#### Data to process
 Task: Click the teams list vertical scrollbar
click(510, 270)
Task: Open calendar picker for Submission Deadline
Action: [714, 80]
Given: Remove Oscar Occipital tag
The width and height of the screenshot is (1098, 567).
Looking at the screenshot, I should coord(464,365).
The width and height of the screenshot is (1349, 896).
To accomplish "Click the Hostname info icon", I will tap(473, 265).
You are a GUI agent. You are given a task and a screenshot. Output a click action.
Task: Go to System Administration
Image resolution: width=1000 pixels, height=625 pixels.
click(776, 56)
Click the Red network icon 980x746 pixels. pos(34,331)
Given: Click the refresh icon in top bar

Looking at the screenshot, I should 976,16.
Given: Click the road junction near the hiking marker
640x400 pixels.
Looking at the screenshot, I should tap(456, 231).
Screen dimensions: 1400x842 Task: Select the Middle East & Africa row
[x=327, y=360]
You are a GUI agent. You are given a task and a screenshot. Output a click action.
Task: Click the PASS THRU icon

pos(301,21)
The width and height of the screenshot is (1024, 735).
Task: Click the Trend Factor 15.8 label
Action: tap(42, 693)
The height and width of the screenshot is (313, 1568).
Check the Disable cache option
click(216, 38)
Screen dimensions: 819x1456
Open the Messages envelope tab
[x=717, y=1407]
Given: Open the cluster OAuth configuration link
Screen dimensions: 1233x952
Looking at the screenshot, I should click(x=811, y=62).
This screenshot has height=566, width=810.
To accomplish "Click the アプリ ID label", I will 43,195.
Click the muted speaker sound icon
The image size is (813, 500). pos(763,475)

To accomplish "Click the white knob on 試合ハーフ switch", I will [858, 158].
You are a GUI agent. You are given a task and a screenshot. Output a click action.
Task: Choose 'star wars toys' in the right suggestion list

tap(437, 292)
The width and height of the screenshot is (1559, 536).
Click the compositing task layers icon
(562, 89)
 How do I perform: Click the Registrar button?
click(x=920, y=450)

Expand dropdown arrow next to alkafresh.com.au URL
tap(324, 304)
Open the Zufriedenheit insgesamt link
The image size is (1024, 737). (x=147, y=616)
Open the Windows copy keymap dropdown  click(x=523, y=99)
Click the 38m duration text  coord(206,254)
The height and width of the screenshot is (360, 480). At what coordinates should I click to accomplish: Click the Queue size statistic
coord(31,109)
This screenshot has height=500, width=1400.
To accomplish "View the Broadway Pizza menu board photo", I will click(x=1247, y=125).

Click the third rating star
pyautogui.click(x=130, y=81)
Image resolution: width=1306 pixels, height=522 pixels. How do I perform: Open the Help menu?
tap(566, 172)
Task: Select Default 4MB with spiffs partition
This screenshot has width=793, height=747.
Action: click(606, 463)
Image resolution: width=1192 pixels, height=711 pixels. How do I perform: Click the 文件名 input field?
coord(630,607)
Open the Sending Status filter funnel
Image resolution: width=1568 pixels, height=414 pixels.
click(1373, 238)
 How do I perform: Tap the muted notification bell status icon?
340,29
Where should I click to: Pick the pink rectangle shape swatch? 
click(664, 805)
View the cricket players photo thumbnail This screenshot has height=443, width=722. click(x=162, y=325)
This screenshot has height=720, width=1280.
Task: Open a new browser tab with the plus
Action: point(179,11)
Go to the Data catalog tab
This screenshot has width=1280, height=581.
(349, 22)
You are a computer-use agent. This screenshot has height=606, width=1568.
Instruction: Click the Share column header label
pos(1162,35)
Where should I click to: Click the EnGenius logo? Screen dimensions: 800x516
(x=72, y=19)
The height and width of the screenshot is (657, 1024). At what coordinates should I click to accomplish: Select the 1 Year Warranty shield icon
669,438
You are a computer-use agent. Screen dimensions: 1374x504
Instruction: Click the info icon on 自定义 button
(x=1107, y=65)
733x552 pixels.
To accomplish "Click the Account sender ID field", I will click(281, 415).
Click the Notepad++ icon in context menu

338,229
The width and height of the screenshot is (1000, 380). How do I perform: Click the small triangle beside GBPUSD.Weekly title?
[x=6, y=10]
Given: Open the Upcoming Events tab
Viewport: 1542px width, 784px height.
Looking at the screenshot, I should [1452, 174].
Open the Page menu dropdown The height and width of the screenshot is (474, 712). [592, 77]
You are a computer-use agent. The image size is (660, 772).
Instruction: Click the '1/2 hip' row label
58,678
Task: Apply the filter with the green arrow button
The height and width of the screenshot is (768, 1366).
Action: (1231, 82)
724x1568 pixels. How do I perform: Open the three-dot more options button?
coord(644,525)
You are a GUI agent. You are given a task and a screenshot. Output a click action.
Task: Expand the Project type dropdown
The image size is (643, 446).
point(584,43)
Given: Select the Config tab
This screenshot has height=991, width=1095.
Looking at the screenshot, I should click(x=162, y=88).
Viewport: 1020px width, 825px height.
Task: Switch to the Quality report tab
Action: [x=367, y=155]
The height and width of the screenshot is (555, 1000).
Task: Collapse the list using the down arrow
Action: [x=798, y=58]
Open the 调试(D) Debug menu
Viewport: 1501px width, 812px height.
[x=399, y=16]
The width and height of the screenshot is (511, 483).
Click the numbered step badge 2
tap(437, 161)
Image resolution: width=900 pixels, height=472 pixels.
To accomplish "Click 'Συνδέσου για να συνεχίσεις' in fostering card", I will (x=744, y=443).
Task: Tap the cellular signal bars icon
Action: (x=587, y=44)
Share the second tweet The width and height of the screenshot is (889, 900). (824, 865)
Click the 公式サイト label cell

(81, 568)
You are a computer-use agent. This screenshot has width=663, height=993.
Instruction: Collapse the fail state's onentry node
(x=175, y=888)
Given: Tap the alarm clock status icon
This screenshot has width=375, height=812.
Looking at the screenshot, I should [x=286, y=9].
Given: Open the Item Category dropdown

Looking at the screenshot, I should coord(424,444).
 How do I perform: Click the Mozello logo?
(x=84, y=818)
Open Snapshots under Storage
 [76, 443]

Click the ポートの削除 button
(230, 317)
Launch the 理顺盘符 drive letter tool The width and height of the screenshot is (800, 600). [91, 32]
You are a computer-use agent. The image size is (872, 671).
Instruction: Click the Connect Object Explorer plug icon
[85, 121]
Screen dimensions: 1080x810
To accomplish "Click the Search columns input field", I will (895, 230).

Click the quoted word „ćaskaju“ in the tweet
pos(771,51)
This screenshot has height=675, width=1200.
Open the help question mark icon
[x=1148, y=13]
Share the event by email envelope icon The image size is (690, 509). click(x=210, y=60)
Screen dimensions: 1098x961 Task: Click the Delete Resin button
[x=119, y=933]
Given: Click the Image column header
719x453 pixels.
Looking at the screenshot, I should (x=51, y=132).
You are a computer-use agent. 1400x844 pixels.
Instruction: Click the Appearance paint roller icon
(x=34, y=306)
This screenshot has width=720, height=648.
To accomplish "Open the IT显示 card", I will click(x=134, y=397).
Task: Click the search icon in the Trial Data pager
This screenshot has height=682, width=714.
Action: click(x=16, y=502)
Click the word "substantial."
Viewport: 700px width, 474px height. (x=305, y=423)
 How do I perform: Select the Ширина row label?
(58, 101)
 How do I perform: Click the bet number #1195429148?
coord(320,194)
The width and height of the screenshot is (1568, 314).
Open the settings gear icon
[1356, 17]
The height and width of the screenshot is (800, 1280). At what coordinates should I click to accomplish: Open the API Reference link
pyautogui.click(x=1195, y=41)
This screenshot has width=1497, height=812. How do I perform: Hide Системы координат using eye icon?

#### Assignment
The data above must be repeated in its entirety, exactly as given.

#### Exercise response
 Task: Click the teams list vertical scrollbar
click(510, 270)
Task: Open calendar picker for Submission Deadline
Action: [714, 80]
Given: Remove Oscar Occipital tag
The width and height of the screenshot is (1098, 567).
Looking at the screenshot, I should coord(464,365).
The width and height of the screenshot is (1349, 896).
To accomplish "Click the Hostname info icon", I will tap(473, 265).
You are a GUI agent. You are given a task and a screenshot. Output a click action.
Task: Go to System Administration
Image resolution: width=1000 pixels, height=625 pixels.
click(776, 56)
Click the Red network icon 980x746 pixels. pos(34,331)
Given: Click the refresh icon in top bar

Looking at the screenshot, I should 976,16.
Given: Click the road junction near the hiking marker
640x400 pixels.
Looking at the screenshot, I should tap(456, 231).
Screen dimensions: 1400x842 Task: Select the Middle East & Africa row
[x=327, y=360]
You are a GUI agent. You are given a task and a screenshot. Output a click action.
Task: Click the PASS THRU icon

pos(301,21)
The width and height of the screenshot is (1024, 735).
Task: Click the Trend Factor 15.8 label
Action: tap(42, 693)
The height and width of the screenshot is (313, 1568).
Check the Disable cache option
click(216, 38)
Screen dimensions: 819x1456
Open the Messages envelope tab
[x=717, y=1407]
Given: Open the cluster OAuth configuration link
Screen dimensions: 1233x952
Looking at the screenshot, I should click(x=811, y=62).
This screenshot has height=566, width=810.
To accomplish "Click the アプリ ID label", I will 43,195.
Click the muted speaker sound icon
The image size is (813, 500). pos(763,475)

To accomplish "Click the white knob on 試合ハーフ switch", I will [858, 158].
You are a GUI agent. You are given a task and a screenshot. Output a click action.
Task: Choose 'star wars toys' in the right suggestion list

tap(437, 292)
The width and height of the screenshot is (1559, 536).
Click the compositing task layers icon
(562, 89)
 How do I perform: Click the Registrar button?
click(x=920, y=450)

Expand dropdown arrow next to alkafresh.com.au URL
tap(324, 304)
Open the Zufriedenheit insgesamt link
The image size is (1024, 737). (x=147, y=616)
Open the Windows copy keymap dropdown  click(x=523, y=99)
Click the 38m duration text  coord(206,254)
The height and width of the screenshot is (360, 480). At what coordinates should I click to accomplish: Click the Queue size statistic
coord(31,109)
This screenshot has height=500, width=1400.
To accomplish "View the Broadway Pizza menu board photo", I will click(x=1247, y=125).

Click the third rating star
pyautogui.click(x=130, y=81)
Image resolution: width=1306 pixels, height=522 pixels. How do I perform: Open the Help menu?
tap(566, 172)
Task: Select Default 4MB with spiffs partition
This screenshot has width=793, height=747.
Action: click(606, 463)
Image resolution: width=1192 pixels, height=711 pixels. How do I perform: Click the 文件名 input field?
coord(630,607)
Open the Sending Status filter funnel
Image resolution: width=1568 pixels, height=414 pixels.
click(1373, 238)
 How do I perform: Tap the muted notification bell status icon?
340,29
Where should I click to: Pick the pink rectangle shape swatch? 
click(664, 805)
View the cricket players photo thumbnail This screenshot has height=443, width=722. click(x=162, y=325)
This screenshot has height=720, width=1280.
Task: Open a new browser tab with the plus
Action: point(179,11)
Go to the Data catalog tab
This screenshot has width=1280, height=581.
(349, 22)
You are a computer-use agent. This screenshot has height=606, width=1568.
Instruction: Click the Share column header label
pos(1162,35)
Where should I click to: Click the EnGenius logo? Screen dimensions: 800x516
(x=72, y=19)
The height and width of the screenshot is (657, 1024). At what coordinates should I click to accomplish: Select the 1 Year Warranty shield icon
669,438
You are a computer-use agent. Screen dimensions: 1374x504
Instruction: Click the info icon on 自定义 button
(x=1107, y=65)
733x552 pixels.
To accomplish "Click the Account sender ID field", I will click(281, 415).
Click the Notepad++ icon in context menu

338,229
The width and height of the screenshot is (1000, 380). How do I perform: Click the small triangle beside GBPUSD.Weekly title?
[x=6, y=10]
Given: Open the Upcoming Events tab
Viewport: 1542px width, 784px height.
Looking at the screenshot, I should [1452, 174].
Open the Page menu dropdown The height and width of the screenshot is (474, 712). [592, 77]
You are a computer-use agent. The image size is (660, 772).
Instruction: Click the '1/2 hip' row label
58,678
Task: Apply the filter with the green arrow button
The height and width of the screenshot is (768, 1366).
Action: (1231, 82)
724x1568 pixels. How do I perform: Open the three-dot more options button?
coord(644,525)
You are a GUI agent. You are given a task and a screenshot. Output a click action.
Task: Expand the Project type dropdown
The image size is (643, 446).
point(584,43)
Given: Select the Config tab
This screenshot has height=991, width=1095.
Looking at the screenshot, I should click(x=162, y=88).
Viewport: 1020px width, 825px height.
Task: Switch to the Quality report tab
Action: [x=367, y=155]
The height and width of the screenshot is (555, 1000).
Task: Collapse the list using the down arrow
Action: [x=798, y=58]
Open the 调试(D) Debug menu
Viewport: 1501px width, 812px height.
[x=399, y=16]
The width and height of the screenshot is (511, 483).
Click the numbered step badge 2
tap(437, 161)
Image resolution: width=900 pixels, height=472 pixels.
To accomplish "Click 'Συνδέσου για να συνεχίσεις' in fostering card", I will (x=744, y=443).
Task: Tap the cellular signal bars icon
Action: (x=587, y=44)
Share the second tweet The width and height of the screenshot is (889, 900). (824, 865)
Click the 公式サイト label cell

(81, 568)
You are a computer-use agent. This screenshot has width=663, height=993.
Instruction: Collapse the fail state's onentry node
(x=175, y=888)
Given: Tap the alarm clock status icon
This screenshot has width=375, height=812.
Looking at the screenshot, I should [x=286, y=9].
Given: Open the Item Category dropdown

Looking at the screenshot, I should coord(424,444).
 How do I perform: Click the Mozello logo?
(x=84, y=818)
Open Snapshots under Storage
 [76, 443]

Click the ポートの削除 button
(230, 317)
Launch the 理顺盘符 drive letter tool The width and height of the screenshot is (800, 600). [91, 32]
You are a computer-use agent. The image size is (872, 671).
Instruction: Click the Connect Object Explorer plug icon
[85, 121]
Screen dimensions: 1080x810
To accomplish "Click the Search columns input field", I will (895, 230).

Click the quoted word „ćaskaju“ in the tweet
pos(771,51)
This screenshot has height=675, width=1200.
Open the help question mark icon
[x=1148, y=13]
Share the event by email envelope icon The image size is (690, 509). click(x=210, y=60)
Screen dimensions: 1098x961 Task: Click the Delete Resin button
[x=119, y=933]
Given: Click the Image column header
719x453 pixels.
Looking at the screenshot, I should (x=51, y=132).
You are a computer-use agent. 1400x844 pixels.
Instruction: Click the Appearance paint roller icon
(x=34, y=306)
This screenshot has width=720, height=648.
To accomplish "Open the IT显示 card", I will click(x=134, y=397).
Task: Click the search icon in the Trial Data pager
This screenshot has height=682, width=714.
Action: click(x=16, y=502)
Click the word "substantial."
Viewport: 700px width, 474px height. (x=305, y=423)
 How do I perform: Select the Ширина row label?
(58, 101)
 How do I perform: Click the bet number #1195429148?
coord(320,194)
The width and height of the screenshot is (1568, 314).
Open the settings gear icon
[1356, 17]
The height and width of the screenshot is (800, 1280). At what coordinates should I click to accomplish: Open the API Reference link
pyautogui.click(x=1195, y=41)
This screenshot has width=1497, height=812. How do I perform: Hide Системы координат using eye icon?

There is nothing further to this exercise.